Radar-Bright Valley (Titan)
KeywordsRadar Backscatter Fluvial Erosion Radar Wavelength Interior Channel Fluvial Valley
A valley-like feature on Titan exhibiting high radar backscatter.
A type of valley-like feature (Titan)
Fluvial valleys on Titan have diverse morphologies with subclasses as defined by arid but cold climatic conditions. Dry valleys with lengths <300 km and width <8 km are observed. They appear radar-bright on Cassini SAR images because they are not filled with liquid but with sediments that are probably centimetric or even larger in size in the brightest valleys. They are similar to terrestrial desert washes (wadis), which suggests formation by sudden, episodic, and strong flow events in dry climatic conditions, followed by long dry periods. Outflow events may be induced by precipitation or sapping. Compared to valleys within integrated dendritic networks, Titan’s dry valleys are generally shorter and broader (Porco et al. 2005; Elachi et al. 2005; Lorenz et al. 2008; Jaumann et al. 2008, 2009; Le Gall et al. 2010; Langhans et al. 2012).

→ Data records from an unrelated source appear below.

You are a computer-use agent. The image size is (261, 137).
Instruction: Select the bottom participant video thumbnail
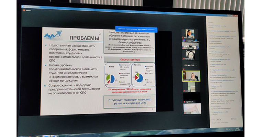[192, 109]
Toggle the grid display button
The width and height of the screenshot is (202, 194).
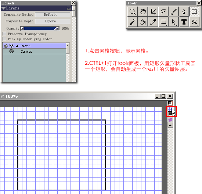(x=170, y=109)
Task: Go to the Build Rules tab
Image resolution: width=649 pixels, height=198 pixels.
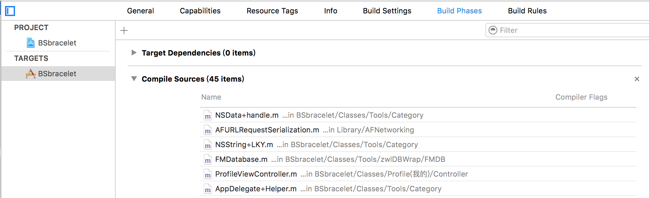Action: click(x=527, y=11)
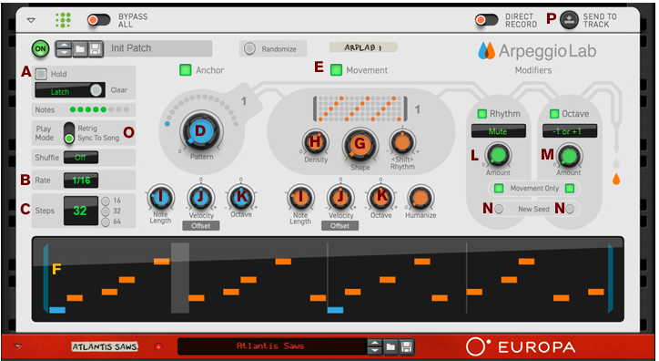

Although this landform has certainly been caused by fluvial flow, its morphology is characterized by a low branching level with only few tributaries. A system of putative dry valleys at southern mid-latitudes appears like broad and straight streams. Their course resembles laminar surface runoff or denudation, unlike the linear, channelized flow in valleys. The suspected flows are oriented nearly in parallel and appear darker on radar than their surroundings. Their overall morphology is largely similar to that of wadis in terrestrial deserts (Langhans et al. 2012).
Subtypes (by Morphology/Morphometry)
Broad and straight streams are suggestive of laminar surface runoff. They are sometimes braided but seldom meandering. Interior channels and valleys cannot be distinguished. Flat cross sections are expected (Langhans et al. 2012; Figs. 1 and 2).
Dry channel in floodplains. Radar-gray “floodplains” (interpreted as smooth sediment cover) with bright, meandering interior channels and without fluvial terminations. They are indicative of large variations in streamflow. The wide plains without continuation or mouth indicate high evaporation or infiltration rates over a short period, whereas the morphology of interior channel is consistent with steady discharge (Langhans et al. 2012; Fig. 4).
A dry valley is a valley that lacks a surface flow of liquid or of snow or ice cover, however was formed by fluvial or glacial erosion.
Occasional methane rains occurring near equinox over the arid low latitudes may reactivate dry river valleys. The observation of a large, arrow-shaped storm cloud and subsequent, short-term darkening of the surface in South Belet affected by the storm suggests that these valleys are carved by seasonal precipitation (Turtle et al. 2011).
Model ages for the surface of Titan range from a few million years up to 3.9 Ga, depending on the model chosen and its assumptions. Relative or comparative statements about the surface age of different surface units can only be made through the interpretation of stratigraphic relations. The incision of fluvial valleys, along with the accumulation of dunes, is certainly among the most recent processes on Titan’s geologic timescale (e.g., Jaumann et al. 2009; Lopes et al. 2010). Fluvial terrains are more or less free of craters and dunes since channels tend to even out these landforms given that fluvial erosion has been active for a substantial amount of time.
Titan’s valleys seem relatively young due to their pristine and undegraded morphology (Soderblom et al. 2007; Lunine and Atreya 2008). Fluvial features shape preexisting landforms, e.g., craters and mountains at many locations on Titan supporting the idea that fluvial erosion took place relatively recently.
They are found in mid-latitudes in plains (e.g., Elivagar Flumina) and homogeneous environments. Their occurrence is confined to the mid-latitudes of both hemispheres away from the mountain ranges. In contrast to dendritic fluvial systems, terrains covered by dry valleys are less extensive and distributed only over a small proportion of the total surface of Titan (Langhans et al. 2012).